▸ **TEXT SHOWN**:
Albert J. Orgeron
Sugarcane is a staple crop in Louisiana, and the 2020 harvest season will mark 225 years of sugar production for the state. Louisiana has the shortest sugarcane growing season in the world because of its location farthest from the equator. Freezes are a major threat to the Louisiana sugar industry and occasionally occur during the harvest season. A freeze causes plant death and sucrose degradation within the stalk, and in extreme cases ultimately leads to deteriorated sugarcane that cannot be processed into raw sugar.
For the past three years, the state’s 11 sugar factories have processed an average of 14 million tons of sugarcane. While many factories have increased daily sugarcane processing capacity over the past decade to meet increases in sugarcane production, on average it takes about 100 days to process the sugarcane crop. Thus, sugarcane processing begins in late September to reduce the impact of an untimely freeze during the processing season. A consequence of processing sugarcane in late September and early October is the low natural level of sucrose within the stalk, especially the top third.
Glyphosate is most notably known as a broad-spectrum herbicide, but when applied at a sublethal dose to sugarcane three to seven weeks prior to harvest, vegetative growth is slowed, and the excess energy not being used for stalk growth is used by the plant to make and store additional sucrose.
Since 1980, glyphosate has been the primary ripener used in the Louisiana sugarcane industry. According to a 2005 producer survey, glyphosate was applied to approximately 62% of the total harvested acres in Louisiana, and this trend still holds true today. Polado-L was the first glyphosate product labeled and marketed for sugarcane. Development of new salt formulations and surfactant systems for glyphosate has resulted in the EPA registration of additional glyphosate products for ripening sugarcane.
Many factors influence the effectiveness of glyphosate ripener to enhance the sucrose concentration within a sugarcane stalk. Sugarcane varieties are highly variable in their responsiveness to glyphosate. The state’s leading variety, L 01-299, is highly responsive, and sucrose concentration is typically increased by 20% to 30% with glyphosate ripener, whereas the varieties L 01-283 and HoCP 00-950 respond poorly to glyphosate ripener and maximum increases in sucrose concentration range from 2% to 5%.
Harvest date is another important factor affecting he effectiveness of glyphosate ripener. Sugarcane harvested during the first 35 days of the harvest season is immature and will have the highest level of response to glyphosate ripener, whereas the response to glyphosate ripener decreases as the harvest season progresses because of the natural maturation of sugarcane.
In a 2019 experiment conducted at the AgCenter Sugar Research Station in St. Gabriel, L 01-299 was treated with 6 ounces per acre of Roundup PowerMaxII on August 9. Stalks from plots were hand-harvested and analyzed to determine sucrose concentration of sugarcane at 25, 32 and 40 days following glyphosate treatment. Sucrose concentration was increased by at least 79 pounds per ton of cane for all sampling dates, and sugar yield (pounds of sugar per acre) was 1,860 pounds greater than the untreated check on the September 18 harvest date (Table 1).

▸ **WHAT YOU WILL DO**: Write out the part of the sugarcane ripener text that opens with the words containing "Harvest date is" and closes with "maturation of sugarcane.". The entries below were taken from a different source than the text.

▸ **DATASET RECORDS**:
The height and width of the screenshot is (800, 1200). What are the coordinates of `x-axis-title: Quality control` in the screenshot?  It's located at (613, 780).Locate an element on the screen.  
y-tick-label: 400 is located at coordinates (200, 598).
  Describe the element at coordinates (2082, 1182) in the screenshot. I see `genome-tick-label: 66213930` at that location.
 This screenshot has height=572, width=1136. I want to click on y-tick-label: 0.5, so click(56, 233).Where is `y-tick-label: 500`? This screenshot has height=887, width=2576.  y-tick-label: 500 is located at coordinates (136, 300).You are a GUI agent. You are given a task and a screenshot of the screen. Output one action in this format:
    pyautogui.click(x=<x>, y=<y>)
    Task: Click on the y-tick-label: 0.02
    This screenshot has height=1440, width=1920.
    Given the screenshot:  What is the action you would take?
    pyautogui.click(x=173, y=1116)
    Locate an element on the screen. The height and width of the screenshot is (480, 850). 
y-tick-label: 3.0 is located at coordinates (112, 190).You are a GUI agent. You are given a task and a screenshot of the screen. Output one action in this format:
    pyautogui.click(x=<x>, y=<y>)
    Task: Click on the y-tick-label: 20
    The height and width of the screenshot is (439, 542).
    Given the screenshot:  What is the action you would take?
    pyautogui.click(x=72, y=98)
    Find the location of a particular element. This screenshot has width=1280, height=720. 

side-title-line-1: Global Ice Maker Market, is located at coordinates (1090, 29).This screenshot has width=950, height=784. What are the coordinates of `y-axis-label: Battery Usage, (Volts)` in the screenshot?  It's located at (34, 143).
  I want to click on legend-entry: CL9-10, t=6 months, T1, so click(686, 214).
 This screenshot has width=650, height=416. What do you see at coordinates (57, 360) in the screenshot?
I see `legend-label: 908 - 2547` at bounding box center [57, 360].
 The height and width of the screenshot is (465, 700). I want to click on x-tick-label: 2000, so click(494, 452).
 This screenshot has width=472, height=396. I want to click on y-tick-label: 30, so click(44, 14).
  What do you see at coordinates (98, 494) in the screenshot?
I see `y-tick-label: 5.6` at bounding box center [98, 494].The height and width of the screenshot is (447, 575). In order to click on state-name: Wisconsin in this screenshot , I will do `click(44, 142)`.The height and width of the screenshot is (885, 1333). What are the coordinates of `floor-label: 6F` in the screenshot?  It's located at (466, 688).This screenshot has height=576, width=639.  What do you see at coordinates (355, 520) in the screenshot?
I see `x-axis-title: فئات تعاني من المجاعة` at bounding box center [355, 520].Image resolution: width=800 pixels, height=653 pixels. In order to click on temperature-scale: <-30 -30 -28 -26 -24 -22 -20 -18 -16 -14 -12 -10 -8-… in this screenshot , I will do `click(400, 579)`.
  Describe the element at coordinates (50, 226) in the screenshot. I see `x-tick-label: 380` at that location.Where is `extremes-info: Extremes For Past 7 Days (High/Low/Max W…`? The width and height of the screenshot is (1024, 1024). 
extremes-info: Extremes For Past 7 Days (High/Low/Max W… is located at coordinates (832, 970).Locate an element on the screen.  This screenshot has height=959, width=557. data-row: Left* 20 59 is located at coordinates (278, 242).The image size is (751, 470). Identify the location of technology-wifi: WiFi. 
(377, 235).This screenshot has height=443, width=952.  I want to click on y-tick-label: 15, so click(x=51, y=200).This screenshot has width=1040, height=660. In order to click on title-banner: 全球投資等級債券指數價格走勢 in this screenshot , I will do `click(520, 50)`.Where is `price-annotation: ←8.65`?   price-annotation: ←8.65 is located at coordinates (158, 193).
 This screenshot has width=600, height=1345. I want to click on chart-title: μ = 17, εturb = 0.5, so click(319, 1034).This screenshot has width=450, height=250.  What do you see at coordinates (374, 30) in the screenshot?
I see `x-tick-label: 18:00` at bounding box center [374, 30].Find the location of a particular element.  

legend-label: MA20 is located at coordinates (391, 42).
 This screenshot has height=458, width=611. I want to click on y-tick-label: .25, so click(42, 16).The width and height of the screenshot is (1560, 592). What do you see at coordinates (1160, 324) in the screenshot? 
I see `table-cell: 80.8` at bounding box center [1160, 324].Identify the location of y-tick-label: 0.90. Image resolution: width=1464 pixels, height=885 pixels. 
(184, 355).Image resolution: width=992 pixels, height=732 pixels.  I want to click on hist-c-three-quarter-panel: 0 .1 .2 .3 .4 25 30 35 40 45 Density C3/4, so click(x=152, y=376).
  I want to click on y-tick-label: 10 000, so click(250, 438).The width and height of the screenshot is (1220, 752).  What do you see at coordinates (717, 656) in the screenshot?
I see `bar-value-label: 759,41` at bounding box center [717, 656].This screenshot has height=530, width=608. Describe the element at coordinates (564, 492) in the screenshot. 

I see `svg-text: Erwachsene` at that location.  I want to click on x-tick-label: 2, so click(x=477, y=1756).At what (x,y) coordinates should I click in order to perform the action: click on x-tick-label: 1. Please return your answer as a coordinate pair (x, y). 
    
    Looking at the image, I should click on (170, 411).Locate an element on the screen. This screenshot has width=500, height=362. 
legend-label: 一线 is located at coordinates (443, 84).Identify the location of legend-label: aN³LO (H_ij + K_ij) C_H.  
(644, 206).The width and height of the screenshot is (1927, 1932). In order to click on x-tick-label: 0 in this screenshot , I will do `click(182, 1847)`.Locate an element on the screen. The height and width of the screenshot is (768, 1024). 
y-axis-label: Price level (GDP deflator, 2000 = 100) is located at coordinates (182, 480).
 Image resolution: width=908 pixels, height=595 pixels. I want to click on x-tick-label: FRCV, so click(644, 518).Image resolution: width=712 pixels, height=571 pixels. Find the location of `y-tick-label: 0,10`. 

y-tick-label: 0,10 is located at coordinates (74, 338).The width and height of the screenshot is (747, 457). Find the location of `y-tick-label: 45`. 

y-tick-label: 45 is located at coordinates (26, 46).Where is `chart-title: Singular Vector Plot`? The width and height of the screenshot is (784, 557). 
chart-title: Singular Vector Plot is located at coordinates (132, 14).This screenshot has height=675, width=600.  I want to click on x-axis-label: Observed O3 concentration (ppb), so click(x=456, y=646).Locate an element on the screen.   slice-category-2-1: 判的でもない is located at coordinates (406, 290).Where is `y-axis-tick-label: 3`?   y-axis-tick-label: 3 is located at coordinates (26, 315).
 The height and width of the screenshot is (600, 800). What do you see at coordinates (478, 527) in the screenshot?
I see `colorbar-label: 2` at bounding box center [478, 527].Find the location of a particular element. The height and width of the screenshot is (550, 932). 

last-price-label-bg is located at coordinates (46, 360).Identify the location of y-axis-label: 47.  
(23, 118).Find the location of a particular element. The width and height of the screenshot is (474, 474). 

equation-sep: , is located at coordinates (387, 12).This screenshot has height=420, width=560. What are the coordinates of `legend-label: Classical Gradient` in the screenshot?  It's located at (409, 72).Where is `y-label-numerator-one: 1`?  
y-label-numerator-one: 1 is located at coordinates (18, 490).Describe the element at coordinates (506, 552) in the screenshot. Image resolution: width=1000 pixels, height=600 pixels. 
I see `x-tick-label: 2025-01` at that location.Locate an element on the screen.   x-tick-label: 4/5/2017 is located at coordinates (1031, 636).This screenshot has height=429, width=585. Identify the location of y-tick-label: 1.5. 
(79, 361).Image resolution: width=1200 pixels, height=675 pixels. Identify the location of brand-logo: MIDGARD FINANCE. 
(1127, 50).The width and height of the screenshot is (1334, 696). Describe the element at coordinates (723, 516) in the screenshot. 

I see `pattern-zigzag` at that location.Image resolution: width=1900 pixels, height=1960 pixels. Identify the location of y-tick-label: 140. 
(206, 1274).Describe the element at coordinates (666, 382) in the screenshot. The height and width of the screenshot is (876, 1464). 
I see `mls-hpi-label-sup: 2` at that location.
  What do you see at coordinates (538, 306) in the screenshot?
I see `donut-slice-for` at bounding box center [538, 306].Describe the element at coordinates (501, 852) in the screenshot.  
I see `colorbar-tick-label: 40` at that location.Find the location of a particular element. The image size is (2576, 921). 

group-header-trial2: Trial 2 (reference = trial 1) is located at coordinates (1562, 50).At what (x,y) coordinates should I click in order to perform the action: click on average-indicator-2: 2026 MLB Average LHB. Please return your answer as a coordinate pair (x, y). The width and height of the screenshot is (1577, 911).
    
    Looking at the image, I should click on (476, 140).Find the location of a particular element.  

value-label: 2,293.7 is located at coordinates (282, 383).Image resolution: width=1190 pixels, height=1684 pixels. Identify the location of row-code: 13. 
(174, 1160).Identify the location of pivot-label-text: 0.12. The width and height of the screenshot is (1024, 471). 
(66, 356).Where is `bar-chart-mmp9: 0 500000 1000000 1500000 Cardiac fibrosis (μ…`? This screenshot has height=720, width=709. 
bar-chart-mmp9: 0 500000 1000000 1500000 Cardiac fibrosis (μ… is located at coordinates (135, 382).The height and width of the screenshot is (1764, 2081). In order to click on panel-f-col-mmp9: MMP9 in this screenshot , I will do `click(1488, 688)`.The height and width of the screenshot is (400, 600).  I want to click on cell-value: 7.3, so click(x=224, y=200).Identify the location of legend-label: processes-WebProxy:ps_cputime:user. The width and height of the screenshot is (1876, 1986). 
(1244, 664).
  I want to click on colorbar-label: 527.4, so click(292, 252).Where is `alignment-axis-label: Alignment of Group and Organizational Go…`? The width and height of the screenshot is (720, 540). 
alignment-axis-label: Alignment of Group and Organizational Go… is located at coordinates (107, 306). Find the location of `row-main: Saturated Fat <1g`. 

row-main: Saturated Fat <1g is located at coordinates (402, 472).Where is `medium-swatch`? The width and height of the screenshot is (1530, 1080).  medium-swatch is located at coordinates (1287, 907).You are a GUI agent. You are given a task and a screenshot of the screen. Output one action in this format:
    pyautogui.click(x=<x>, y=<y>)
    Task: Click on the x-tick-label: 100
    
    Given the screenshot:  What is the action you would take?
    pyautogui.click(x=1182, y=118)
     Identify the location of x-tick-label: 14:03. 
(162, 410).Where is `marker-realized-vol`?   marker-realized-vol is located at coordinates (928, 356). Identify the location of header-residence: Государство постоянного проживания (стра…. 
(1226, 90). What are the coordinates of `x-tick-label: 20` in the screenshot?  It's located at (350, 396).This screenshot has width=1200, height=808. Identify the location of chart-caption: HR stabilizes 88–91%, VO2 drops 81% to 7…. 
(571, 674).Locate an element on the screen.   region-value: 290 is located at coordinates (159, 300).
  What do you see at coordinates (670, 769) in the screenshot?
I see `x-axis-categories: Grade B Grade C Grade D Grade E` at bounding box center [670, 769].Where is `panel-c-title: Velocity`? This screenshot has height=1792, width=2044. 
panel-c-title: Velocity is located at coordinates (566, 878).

▸ **ANSWER FOR THIS EXERCISE**:
Harvest date is another important factor affecting he effectiveness of glyphosate ripener. Sugarcane harvested during the first 35 days of the harvest season is immature and will have the highest level of response to glyphosate ripener, whereas the response to glyphosate ripener decreases as the harvest season progresses because of the natural maturation of sugarcane.